==== Estratto ====

Alberto Pasolini Zanelli
Non c’è stata una
sorpresa, ma neppure una valanga.
“uomo contro” nei lunghi mesi della campagna elettorale, uomo da battere
favoritissimo nelle ultime settimane prima del ballottaggio, ha vinto, non
stravinto. Si è portato a casa il 51 per cento dei voti, che non è un
plebiscito, ma neppure è poco se si tiene conto che il suo avversario aveva la
benedizione del presidente uscente e non ricandidabile Christina Fernandez de
Kirchner e soprattutto si aggrappava al mito di Peron.
Che in parte ha
ancora funzionato, spiegando così il recupero del 7 per cento di Macri negli
ultimi due giorni della campagna elettorale, ma che questa volta non è bastato.

==== Dati esercizio ====

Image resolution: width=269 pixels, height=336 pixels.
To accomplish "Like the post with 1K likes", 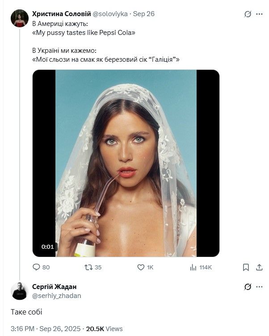I will pyautogui.click(x=141, y=267).
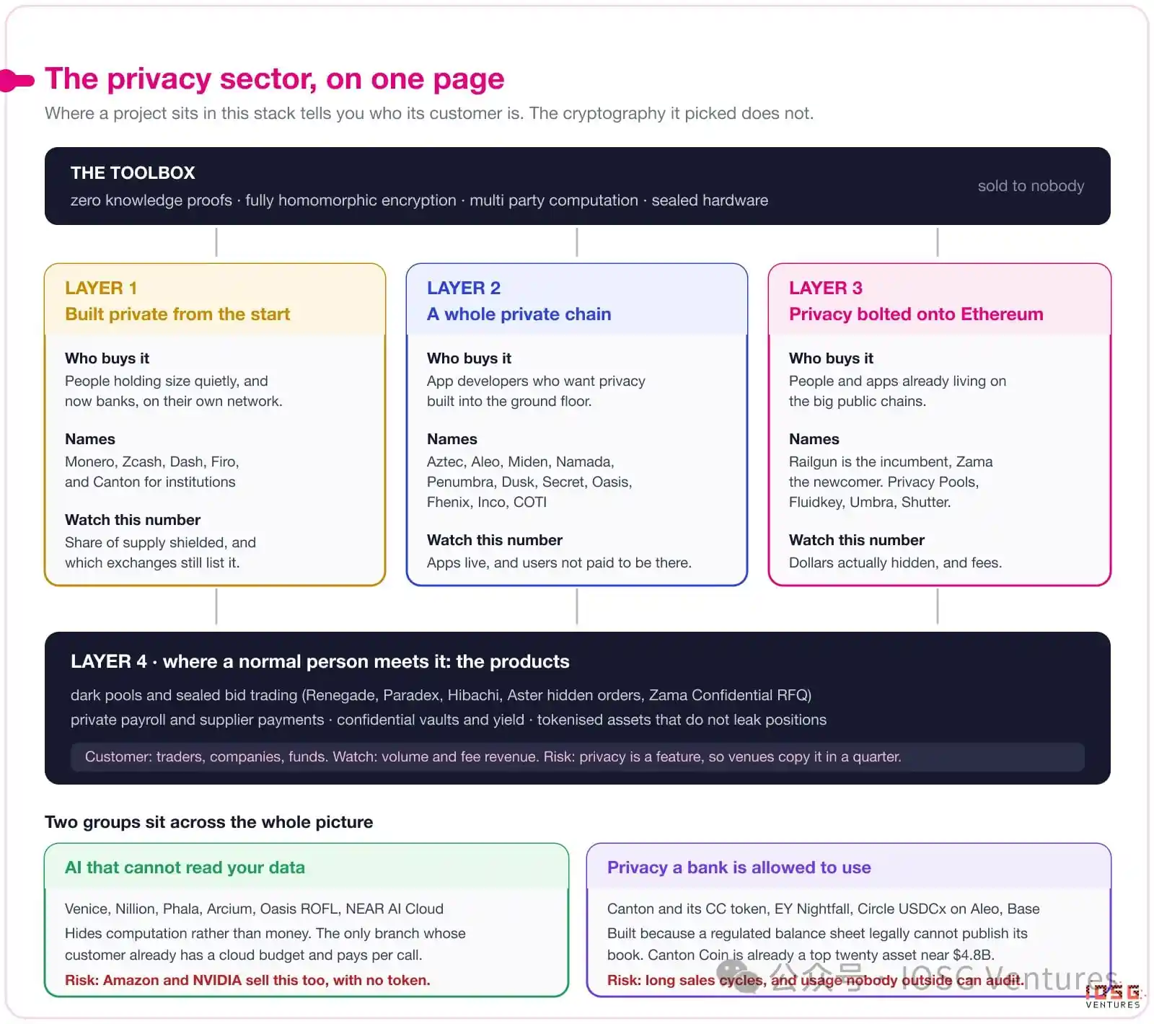1154x1024 pixels.
Task: Click the pink bullet marker beside title
Action: pos(17,80)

====

● **Il problema**:
Puoi proseguire l'articolo sul ballottaggio presidenziale a partire dal punto in cui si interrompe? I dati qui non servono a nulla.

● **Risposta**:
Ha prevalso un sentimento meno mitico e più diffuso, il malcontento,
soprattutto per la situazione economica. Niente di nuovo per l’Argentina, Paese
teoricamente ricco ma tormentato da crisi ricorrenti in genere attribuite al
malgoverno. È una malattia ricorrente, così radicata da avere dato vita perfino
a un aneddoto celeste. Nei giorni della Creazione, Dio avrebbe abbondato nei
doni a quella che doveva diventare Argentina e a qualcuno che glielo fece
notare, non si rifiutò di rispondere con un gesto riequilibratore: “Le abbiamo
dato il grano e il petrolio, adesso però le diamo gli argentini”.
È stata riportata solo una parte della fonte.